• _PROBLEM_: Copy out the data word for word, without any of its pictures.

• _RECORDED INFORMATION_:
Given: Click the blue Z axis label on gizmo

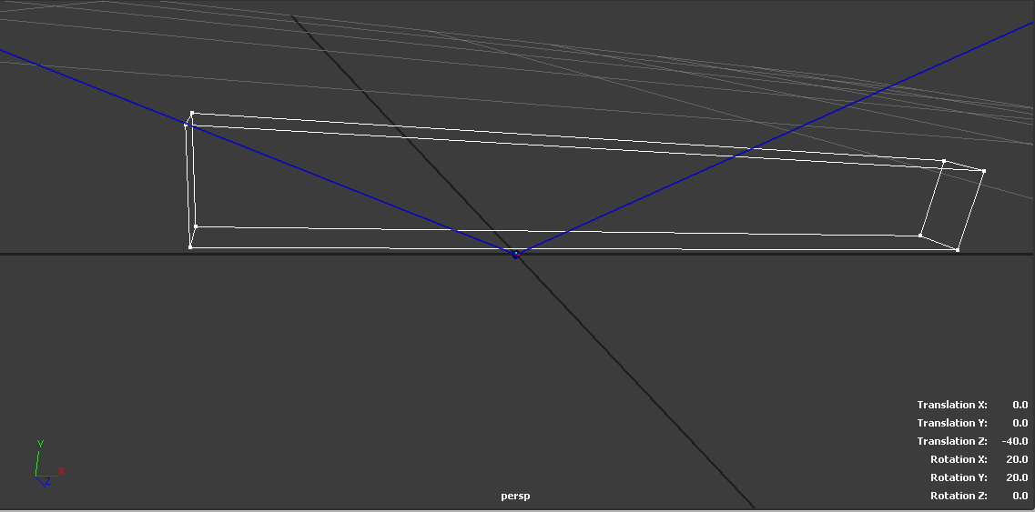Looking at the screenshot, I should click(x=46, y=481).
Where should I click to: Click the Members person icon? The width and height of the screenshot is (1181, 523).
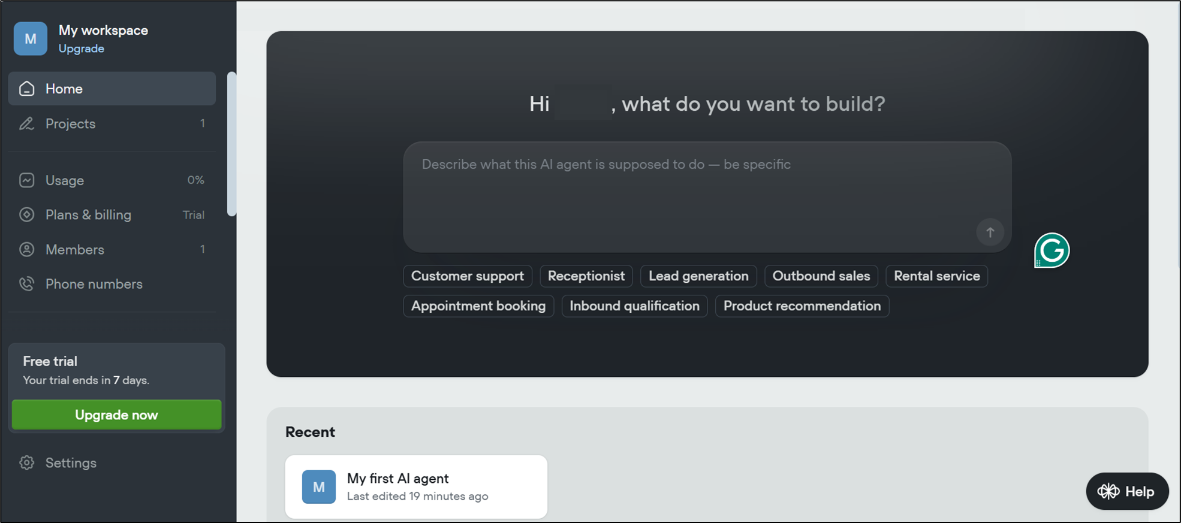coord(27,249)
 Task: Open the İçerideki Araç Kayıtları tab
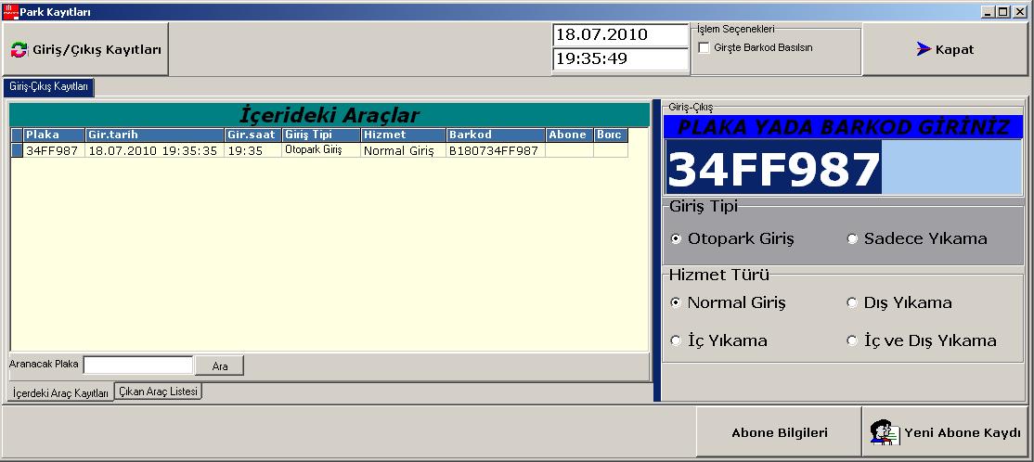[59, 392]
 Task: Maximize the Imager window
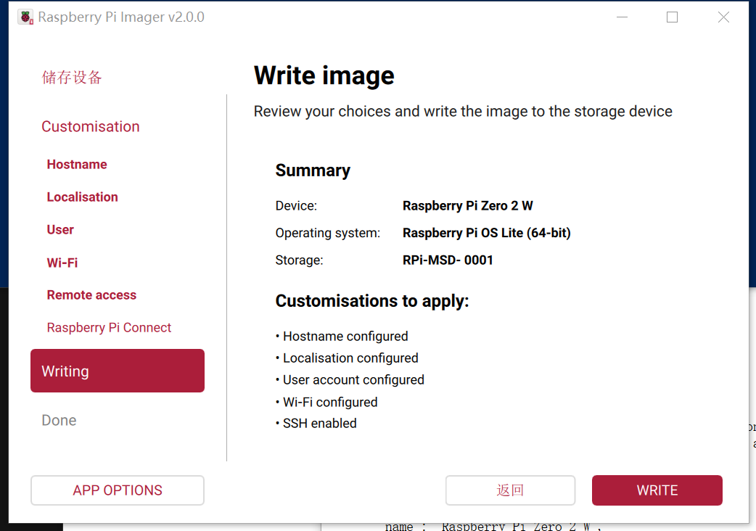pyautogui.click(x=672, y=17)
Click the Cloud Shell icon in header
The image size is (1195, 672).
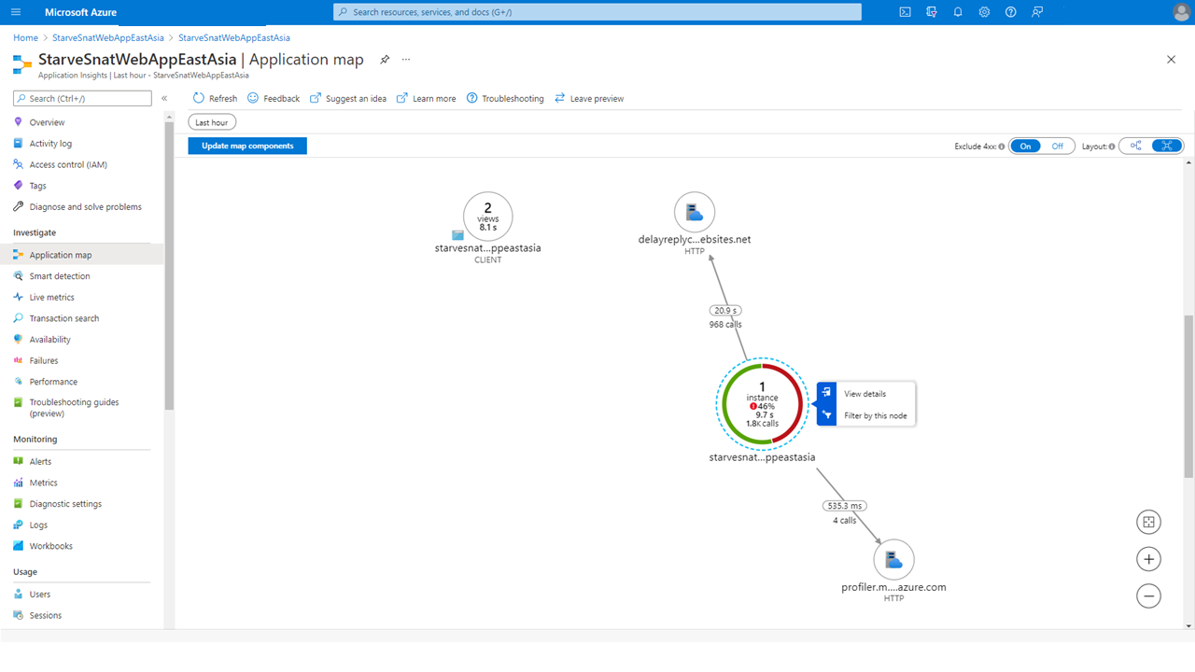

• _ANSWER SPACE_:
Given: Click the blue Z axis label on gizmo

Looking at the screenshot, I should click(x=46, y=481).
Where should I click to: Click the Members person icon? The width and height of the screenshot is (1181, 523).
coord(27,249)
 Task: Open the İçerideki Araç Kayıtları tab
[59, 392]
 Task: Maximize the Imager window
pyautogui.click(x=672, y=17)
Click the Cloud Shell icon in header
The image size is (1195, 672).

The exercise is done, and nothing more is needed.